### EXERCISE INSTRUCTIONS
Output every record exactly, apart from its images.
━━━ DATASET ━━━
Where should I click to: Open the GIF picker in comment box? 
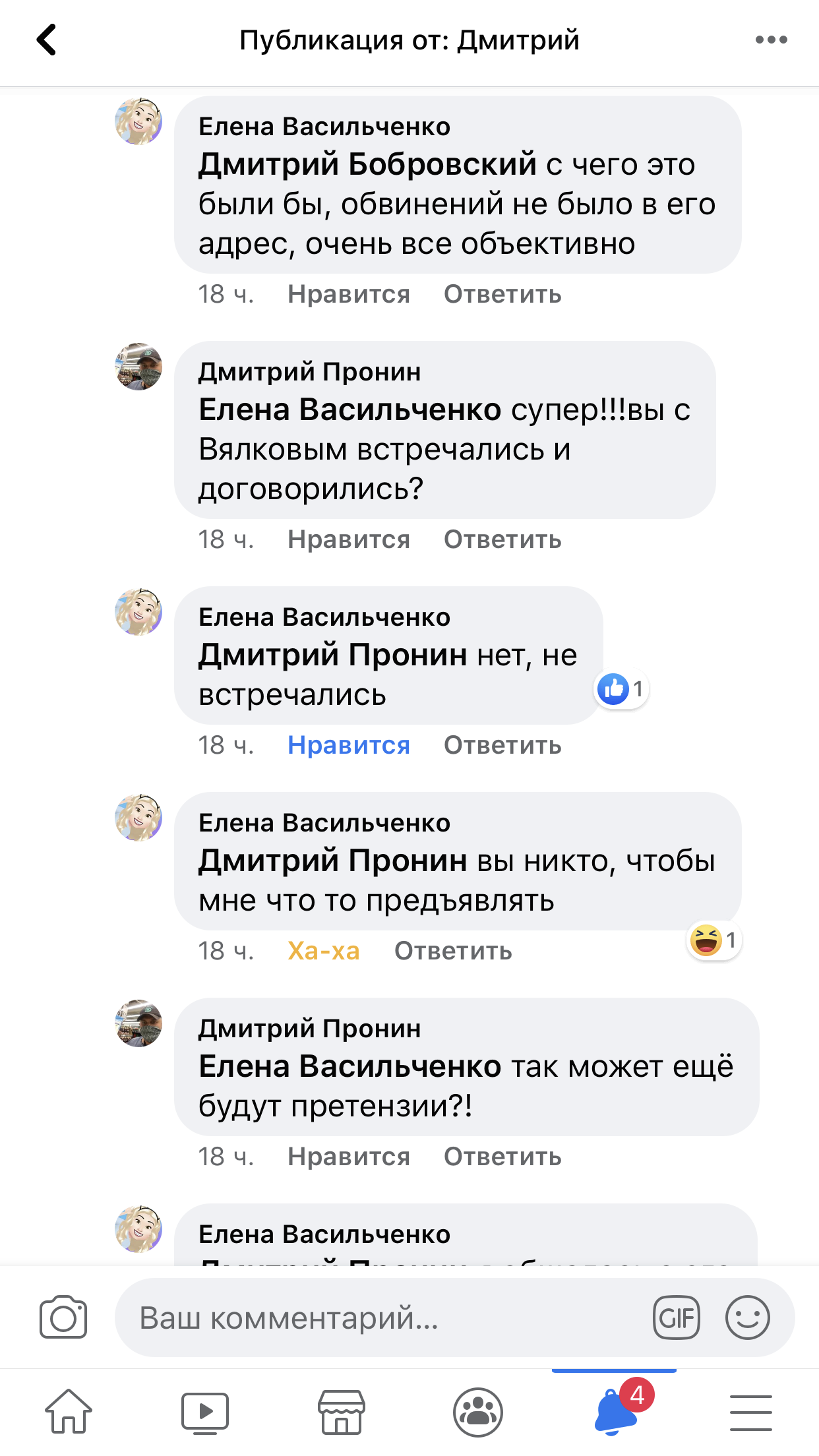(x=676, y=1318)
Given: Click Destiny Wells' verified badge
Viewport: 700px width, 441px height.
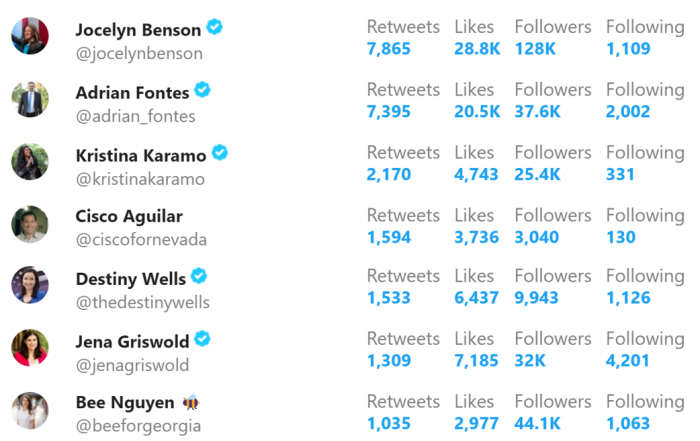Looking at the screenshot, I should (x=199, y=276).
━━━
### REPLY TO THE TASK
Where should I click to: Open the GIF picker in comment box? 
(x=676, y=1318)
Given: Click Destiny Wells' verified badge
Viewport: 700px width, 441px height.
Looking at the screenshot, I should (x=199, y=276).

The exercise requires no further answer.